Archive for the ‘Murray Rothbard’ Category

History Repeats Itself

December 13, 2008 Leave a comment

I’ve been doing a lot of re-reading of Murray Rothbard’s, America’s Great Depression recently, and I think that this passage is particularly pertinent:

But the important fact is that the banking system had arrived at a critical impasse. Usually, in the placid course of events, radical (in the sense of far-reaching) economic reforms, whether needed or not, meet the resistance and inertia of those who drift with the daily tide. But here, in the crisis of 1933, the banks could no longer continue as they were. Something had to be done. Essentially, there were two possible routes. One was the course taken by Roosevelt; the destruction of the property rights of bank depositors, the confiscation of gold, the taking away of the people’s monetary rights, and the placing of the Federal Government in control of a vast, managed, engine of inflation. The other route would have been to seize the opportunity to awaken the American people to the true nature of their banking system, and thereby return, at one swoop, to a truly hard and sound money.

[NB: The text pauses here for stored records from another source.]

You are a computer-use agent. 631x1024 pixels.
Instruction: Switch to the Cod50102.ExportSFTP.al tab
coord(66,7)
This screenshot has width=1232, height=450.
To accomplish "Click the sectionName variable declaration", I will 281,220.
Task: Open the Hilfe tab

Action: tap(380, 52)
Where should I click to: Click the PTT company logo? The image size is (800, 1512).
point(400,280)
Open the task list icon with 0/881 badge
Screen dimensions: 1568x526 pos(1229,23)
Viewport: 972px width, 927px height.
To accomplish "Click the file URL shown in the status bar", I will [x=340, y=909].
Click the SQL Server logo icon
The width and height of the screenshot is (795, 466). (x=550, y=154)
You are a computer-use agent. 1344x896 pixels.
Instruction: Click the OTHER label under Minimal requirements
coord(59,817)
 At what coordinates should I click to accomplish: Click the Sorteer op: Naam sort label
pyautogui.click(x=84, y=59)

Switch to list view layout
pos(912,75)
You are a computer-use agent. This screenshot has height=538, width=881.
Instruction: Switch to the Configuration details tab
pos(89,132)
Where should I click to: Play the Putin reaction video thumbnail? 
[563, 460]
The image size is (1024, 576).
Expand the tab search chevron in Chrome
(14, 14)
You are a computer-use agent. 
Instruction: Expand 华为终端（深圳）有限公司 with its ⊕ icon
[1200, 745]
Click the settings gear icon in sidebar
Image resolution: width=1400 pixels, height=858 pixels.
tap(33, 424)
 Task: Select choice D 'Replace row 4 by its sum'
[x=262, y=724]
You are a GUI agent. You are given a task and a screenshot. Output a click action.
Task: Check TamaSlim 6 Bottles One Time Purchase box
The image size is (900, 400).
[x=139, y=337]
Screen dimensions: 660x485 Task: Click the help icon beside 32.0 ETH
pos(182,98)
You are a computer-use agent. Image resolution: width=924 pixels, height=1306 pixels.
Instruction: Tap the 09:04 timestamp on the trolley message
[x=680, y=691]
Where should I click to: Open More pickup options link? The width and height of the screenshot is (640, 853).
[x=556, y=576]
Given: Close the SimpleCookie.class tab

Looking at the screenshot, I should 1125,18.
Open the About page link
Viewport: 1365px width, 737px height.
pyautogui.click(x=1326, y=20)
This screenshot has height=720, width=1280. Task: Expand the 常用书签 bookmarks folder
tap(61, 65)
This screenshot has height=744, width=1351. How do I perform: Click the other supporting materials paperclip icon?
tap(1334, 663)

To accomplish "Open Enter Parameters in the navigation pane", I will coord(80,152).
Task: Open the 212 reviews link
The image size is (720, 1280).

The laissez-faire method would have permitted the banks of the nation to close—as they probably would have done without governmental intervention. The bankrupt banks could then have been transferred to the ownership of their depositors, who would have taken charge of the invested, frozen assets of the banks. There would have been a vast, but rapid, deflation, with the money supply falling to virtually 100 percent of the nation’s gold stock. The depositors would have been “forced savers” in the existing bank assets (loans and investments). This cleansing surgical operation would have ended, once and for all, the inherently bankrupt fractional-reserve system, would have henceforth grounded loans and investments on people’s voluntary savings rather than artificially extended credit, and would have brought the country to a truly sound and hard monetary base. The threat of inflation and depression would have been permanently ended, and the stage fully set for recovery from the existing crisis. But such a policy would have been dismissed as “impractical” and radical, at the very juncture when the nation set itself firmly down the “practical” and radical road to inflation, socialism, and perpetuation of the depression for almost a decade.

Do we jump off of the precipice to full on socialism, or do things get so bad that we choose the path to sound currency and liberty? The choice is ours.